GIVEN RECORDS section start
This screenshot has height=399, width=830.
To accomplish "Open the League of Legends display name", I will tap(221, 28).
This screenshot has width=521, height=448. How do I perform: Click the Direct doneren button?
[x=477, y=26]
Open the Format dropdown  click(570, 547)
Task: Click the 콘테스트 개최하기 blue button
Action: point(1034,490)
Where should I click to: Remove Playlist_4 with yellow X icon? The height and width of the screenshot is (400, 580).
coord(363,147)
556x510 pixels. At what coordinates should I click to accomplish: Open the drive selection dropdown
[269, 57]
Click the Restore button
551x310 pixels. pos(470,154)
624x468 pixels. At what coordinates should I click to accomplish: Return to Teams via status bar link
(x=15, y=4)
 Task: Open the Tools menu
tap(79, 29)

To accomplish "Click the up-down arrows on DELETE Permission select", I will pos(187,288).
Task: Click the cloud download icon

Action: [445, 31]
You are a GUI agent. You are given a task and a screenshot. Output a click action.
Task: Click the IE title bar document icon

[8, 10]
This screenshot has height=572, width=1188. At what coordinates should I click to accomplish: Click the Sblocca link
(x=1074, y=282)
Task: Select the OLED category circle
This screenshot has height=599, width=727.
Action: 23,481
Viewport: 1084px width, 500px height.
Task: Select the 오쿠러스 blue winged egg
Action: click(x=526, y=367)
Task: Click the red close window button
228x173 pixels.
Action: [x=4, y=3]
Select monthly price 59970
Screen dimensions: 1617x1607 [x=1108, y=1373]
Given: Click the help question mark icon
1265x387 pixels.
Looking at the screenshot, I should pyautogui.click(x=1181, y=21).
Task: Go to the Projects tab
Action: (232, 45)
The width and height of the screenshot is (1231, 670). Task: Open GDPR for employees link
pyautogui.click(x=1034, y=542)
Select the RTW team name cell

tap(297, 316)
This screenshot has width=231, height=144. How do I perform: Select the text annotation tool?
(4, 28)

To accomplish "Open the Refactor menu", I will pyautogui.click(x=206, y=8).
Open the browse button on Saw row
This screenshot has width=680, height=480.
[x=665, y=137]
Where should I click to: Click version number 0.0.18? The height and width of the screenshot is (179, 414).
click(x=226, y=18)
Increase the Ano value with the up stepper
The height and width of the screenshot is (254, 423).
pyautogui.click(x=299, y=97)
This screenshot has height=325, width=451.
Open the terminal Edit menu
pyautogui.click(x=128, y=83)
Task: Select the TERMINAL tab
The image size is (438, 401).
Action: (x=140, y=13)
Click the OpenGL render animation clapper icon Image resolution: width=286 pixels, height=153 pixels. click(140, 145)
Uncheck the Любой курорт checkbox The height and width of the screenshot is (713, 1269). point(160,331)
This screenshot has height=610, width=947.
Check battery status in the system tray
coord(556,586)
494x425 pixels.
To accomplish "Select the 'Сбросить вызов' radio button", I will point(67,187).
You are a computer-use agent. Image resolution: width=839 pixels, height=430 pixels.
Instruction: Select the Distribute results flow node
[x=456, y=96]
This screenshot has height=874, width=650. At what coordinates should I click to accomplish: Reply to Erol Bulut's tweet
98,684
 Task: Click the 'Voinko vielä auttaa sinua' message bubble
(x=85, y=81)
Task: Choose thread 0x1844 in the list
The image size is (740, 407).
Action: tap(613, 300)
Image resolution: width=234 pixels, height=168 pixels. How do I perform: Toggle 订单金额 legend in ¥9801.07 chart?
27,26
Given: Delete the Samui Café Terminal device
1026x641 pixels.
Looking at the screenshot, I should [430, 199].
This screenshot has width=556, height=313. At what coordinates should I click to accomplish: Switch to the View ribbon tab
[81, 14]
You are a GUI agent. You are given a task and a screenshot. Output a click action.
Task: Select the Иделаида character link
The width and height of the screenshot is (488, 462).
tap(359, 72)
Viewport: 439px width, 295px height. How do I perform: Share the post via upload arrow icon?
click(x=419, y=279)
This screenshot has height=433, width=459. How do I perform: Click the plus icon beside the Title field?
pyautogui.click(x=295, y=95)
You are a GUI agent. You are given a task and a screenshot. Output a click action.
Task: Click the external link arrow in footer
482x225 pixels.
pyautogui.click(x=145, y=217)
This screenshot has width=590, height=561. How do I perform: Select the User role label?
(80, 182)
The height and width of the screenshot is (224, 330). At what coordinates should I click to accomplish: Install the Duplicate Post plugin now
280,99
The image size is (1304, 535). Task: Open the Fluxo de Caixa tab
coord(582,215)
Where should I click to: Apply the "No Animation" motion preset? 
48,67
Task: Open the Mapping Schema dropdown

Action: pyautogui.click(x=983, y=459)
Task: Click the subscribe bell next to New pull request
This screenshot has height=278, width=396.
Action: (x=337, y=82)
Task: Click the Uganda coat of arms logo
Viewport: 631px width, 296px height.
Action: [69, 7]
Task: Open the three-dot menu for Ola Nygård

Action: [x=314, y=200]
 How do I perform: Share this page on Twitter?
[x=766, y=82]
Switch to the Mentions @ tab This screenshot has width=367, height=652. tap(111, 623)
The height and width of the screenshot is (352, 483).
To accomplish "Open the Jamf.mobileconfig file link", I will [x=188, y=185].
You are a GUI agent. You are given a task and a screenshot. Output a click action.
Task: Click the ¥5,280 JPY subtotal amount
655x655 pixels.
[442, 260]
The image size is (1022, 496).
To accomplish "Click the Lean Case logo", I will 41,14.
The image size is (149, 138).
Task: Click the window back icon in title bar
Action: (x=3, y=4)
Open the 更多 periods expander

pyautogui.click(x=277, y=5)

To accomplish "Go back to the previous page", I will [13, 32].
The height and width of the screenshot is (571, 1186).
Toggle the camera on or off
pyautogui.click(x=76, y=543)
GIVEN RECORDS section end
PROBLEM STATEMENT
What is needed is a verbatim copy of the data, complete from first line to last.

TASK SOLUTION
This screenshot has height=399, width=830.
To accomplish "Open the League of Legends display name", I will tap(221, 28).
This screenshot has width=521, height=448. How do I perform: Click the Direct doneren button?
[x=477, y=26]
Open the Format dropdown  click(570, 547)
Task: Click the 콘테스트 개최하기 blue button
Action: point(1034,490)
Where should I click to: Remove Playlist_4 with yellow X icon? The height and width of the screenshot is (400, 580).
coord(363,147)
556x510 pixels. At what coordinates should I click to accomplish: Open the drive selection dropdown
[269, 57]
Click the Restore button
551x310 pixels. pos(470,154)
624x468 pixels. At what coordinates should I click to accomplish: Return to Teams via status bar link
(x=15, y=4)
 Task: Open the Tools menu
tap(79, 29)

To accomplish "Click the up-down arrows on DELETE Permission select", I will pos(187,288).
Task: Click the cloud download icon

Action: [445, 31]
You are a GUI agent. You are given a task and a screenshot. Output a click action.
Task: Click the IE title bar document icon

[8, 10]
This screenshot has height=572, width=1188. At what coordinates should I click to accomplish: Click the Sblocca link
(x=1074, y=282)
Task: Select the OLED category circle
This screenshot has height=599, width=727.
Action: 23,481
Viewport: 1084px width, 500px height.
Task: Select the 오쿠러스 blue winged egg
Action: click(x=526, y=367)
Task: Click the red close window button
228x173 pixels.
Action: [x=4, y=3]
Select monthly price 59970
Screen dimensions: 1617x1607 [x=1108, y=1373]
Given: Click the help question mark icon
1265x387 pixels.
Looking at the screenshot, I should pyautogui.click(x=1181, y=21).
Task: Go to the Projects tab
Action: (232, 45)
The width and height of the screenshot is (1231, 670). Task: Open GDPR for employees link
pyautogui.click(x=1034, y=542)
Select the RTW team name cell

tap(297, 316)
This screenshot has width=231, height=144. How do I perform: Select the text annotation tool?
(4, 28)

To accomplish "Open the Refactor menu", I will pyautogui.click(x=206, y=8).
Open the browse button on Saw row
This screenshot has width=680, height=480.
[x=665, y=137]
Where should I click to: Click version number 0.0.18? The height and width of the screenshot is (179, 414).
click(x=226, y=18)
Increase the Ano value with the up stepper
The height and width of the screenshot is (254, 423).
pyautogui.click(x=299, y=97)
This screenshot has height=325, width=451.
Open the terminal Edit menu
pyautogui.click(x=128, y=83)
Task: Select the TERMINAL tab
The image size is (438, 401).
Action: (x=140, y=13)
Click the OpenGL render animation clapper icon Image resolution: width=286 pixels, height=153 pixels. click(140, 145)
Uncheck the Любой курорт checkbox The height and width of the screenshot is (713, 1269). point(160,331)
This screenshot has height=610, width=947.
Check battery status in the system tray
coord(556,586)
494x425 pixels.
To accomplish "Select the 'Сбросить вызов' radio button", I will point(67,187).
You are a computer-use agent. Image resolution: width=839 pixels, height=430 pixels.
Instruction: Select the Distribute results flow node
[x=456, y=96]
This screenshot has height=874, width=650. At what coordinates should I click to accomplish: Reply to Erol Bulut's tweet
98,684
 Task: Click the 'Voinko vielä auttaa sinua' message bubble
(x=85, y=81)
Task: Choose thread 0x1844 in the list
The image size is (740, 407).
Action: tap(613, 300)
Image resolution: width=234 pixels, height=168 pixels. How do I perform: Toggle 订单金额 legend in ¥9801.07 chart?
27,26
Given: Delete the Samui Café Terminal device
1026x641 pixels.
Looking at the screenshot, I should [430, 199].
This screenshot has width=556, height=313. At what coordinates should I click to accomplish: Switch to the View ribbon tab
[81, 14]
You are a GUI agent. You are given a task and a screenshot. Output a click action.
Task: Select the Иделаида character link
The width and height of the screenshot is (488, 462).
tap(359, 72)
Viewport: 439px width, 295px height. How do I perform: Share the post via upload arrow icon?
click(x=419, y=279)
This screenshot has height=433, width=459. How do I perform: Click the plus icon beside the Title field?
pyautogui.click(x=295, y=95)
You are a GUI agent. You are given a task and a screenshot. Output a click action.
Task: Click the external link arrow in footer
482x225 pixels.
pyautogui.click(x=145, y=217)
This screenshot has width=590, height=561. How do I perform: Select the User role label?
(80, 182)
The height and width of the screenshot is (224, 330). At what coordinates should I click to accomplish: Install the Duplicate Post plugin now
280,99
The image size is (1304, 535). Task: Open the Fluxo de Caixa tab
coord(582,215)
Where should I click to: Apply the "No Animation" motion preset? 
48,67
Task: Open the Mapping Schema dropdown

Action: pyautogui.click(x=983, y=459)
Task: Click the subscribe bell next to New pull request
This screenshot has height=278, width=396.
Action: (x=337, y=82)
Task: Click the Uganda coat of arms logo
Viewport: 631px width, 296px height.
Action: [69, 7]
Task: Open the three-dot menu for Ola Nygård

Action: [x=314, y=200]
 How do I perform: Share this page on Twitter?
[x=766, y=82]
Switch to the Mentions @ tab This screenshot has width=367, height=652. tap(111, 623)
The height and width of the screenshot is (352, 483).
To accomplish "Open the Jamf.mobileconfig file link", I will [x=188, y=185].
You are a GUI agent. You are given a task and a screenshot. Output a click action.
Task: Click the ¥5,280 JPY subtotal amount
655x655 pixels.
[442, 260]
The image size is (1022, 496).
To accomplish "Click the Lean Case logo", I will 41,14.
The image size is (149, 138).
Task: Click the window back icon in title bar
Action: (x=3, y=4)
Open the 更多 periods expander

pyautogui.click(x=277, y=5)

To accomplish "Go back to the previous page", I will [13, 32].
The height and width of the screenshot is (571, 1186).
Toggle the camera on or off
pyautogui.click(x=76, y=543)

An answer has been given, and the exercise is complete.